Tasks to complete –
[1] Write out the part of the DyAnsys article that begins at the words "During a recent" and stops after "and CEO, DyAnsys.".
[2] Answer these questions from the DyAnsys article.
(a) In what year did Nageshwar pass out from IIT-Madras?
(b) In which city does DyAnsys manufacture medical devices?
(c) Where and in what year did DyAnsys begin as a research project?

Text –
------------------------------------------------------------

It is an unlikely combination of an electrical engineer and a mathematician teaming up to start a venture that would capture the signals thrown up by the body’s autonomic nervous system to come up with devices to treat various problems.

Srini Nageshwar, an electrical engineering graduate from the first batch of IIT-Madras, had more than three decades of experience in the computer industry. After passing out from IIT-M in 1964, Nageshwar worked nearly 25 years at Hewlett Packard and almost a decade at Iomega, before spending some time at a couple of start-ups in the Silicon Valley. He was on the board of Fongit, an innovation incubator in Geneva, Switzerland, when he met Melvyn Lafitte, a mathematician, with whom he started DyAnsys.

After quitting Iomega, Nageshwar says he was invited to be on the board of TVS Electronics in the late 1990s, which brought him to India almost every month for a few days.

During a recent visit to Chennai, where DyAnsys manufactures medical devices, 76-year- old Nageshwar recalls that Lafitte told him that the two of them could do wonderful things in medicine because the human body throws out some excellent signals.

“I knew computers and I said, processors are going to get smaller and smaller and that we can put a huge amount of power in a small space,” says Nageshwar.

DyAnsys began as a research project in Geneva in 2001. The autonomic nervous system, says Nageshwar, runs all the body’s internal organs and it is an early warning sign if the ANS is not working properly. “As it happens that information is in the ECG. It is easy to acquire, but to extract some information takes some high falutin mathematics,” says Nageshwar, Director and CEO, DyAnsys.

------------------------------------------------------------

Dataset excerpt –
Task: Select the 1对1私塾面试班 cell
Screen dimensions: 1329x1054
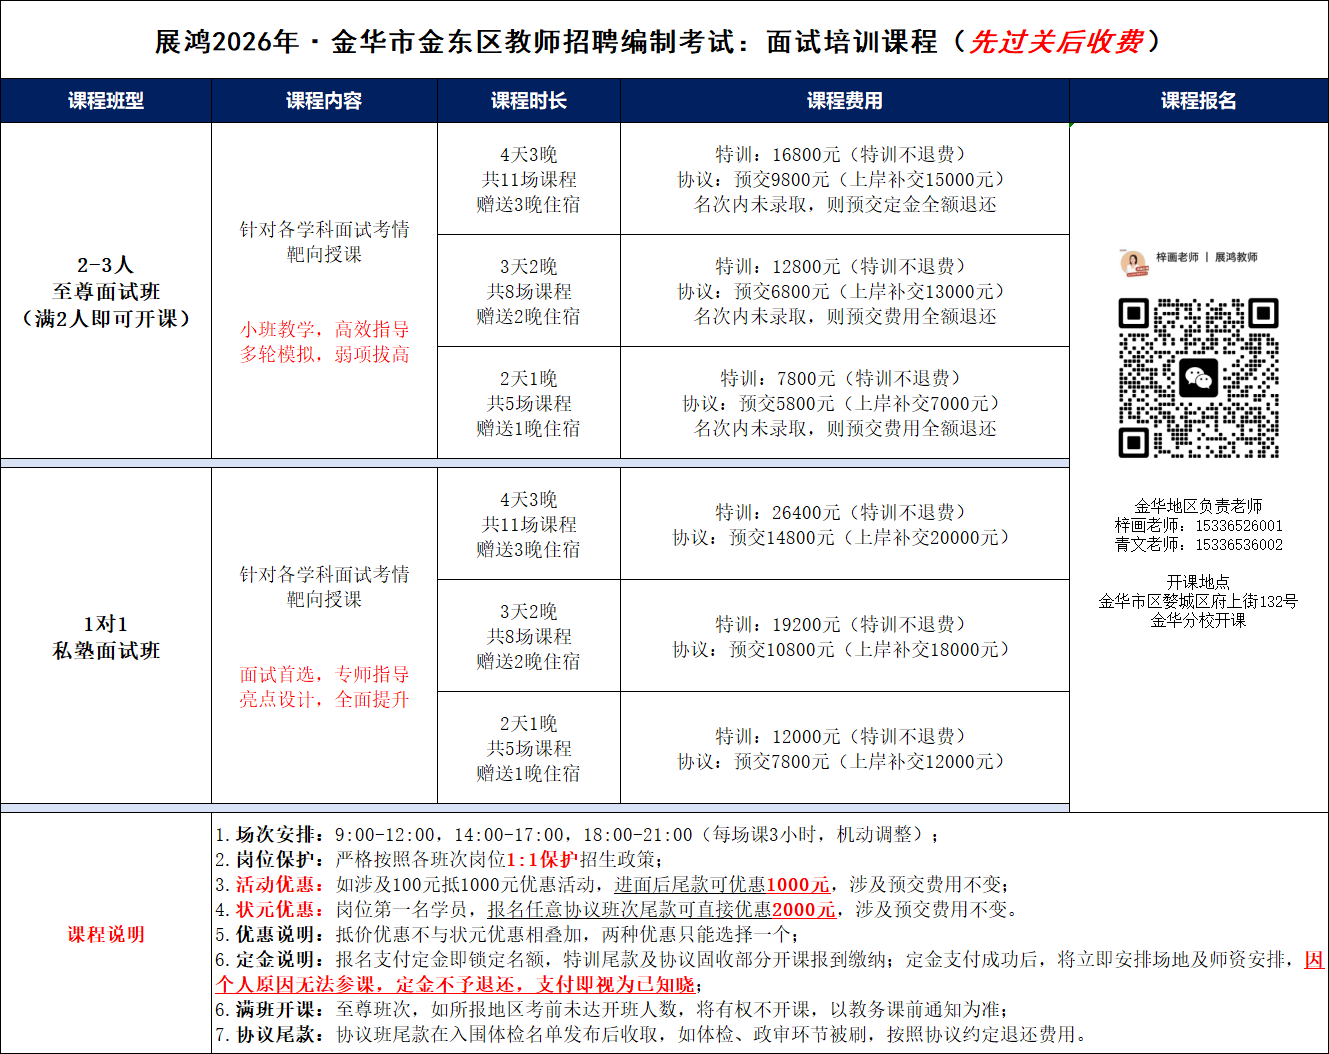Action: pyautogui.click(x=106, y=637)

------------------------------------------------------------

Answers to the problems –
[1]
During a recent visit to Chennai, where DyAnsys manufactures medical devices, 76-year- old Nageshwar recalls that Lafitte told him that the two of them could do wonderful things in medicine because the human body throws out some excellent signals.

“I knew computers and I said, processors are going to get smaller and smaller and that we can put a huge amount of power in a small space,” says Nageshwar.

DyAnsys began as a research project in Geneva in 2001. The autonomic nervous system, says Nageshwar, runs all the body’s internal organs and it is an early warning sign if the ANS is not working properly. “As it happens that information is in the ECG. It is easy to acquire, but to extract some information takes some high falutin mathematics,” says Nageshwar, Director and CEO, DyAnsys.

[2]
(a) 1964
(b) Chennai
(c) Geneva, in 2001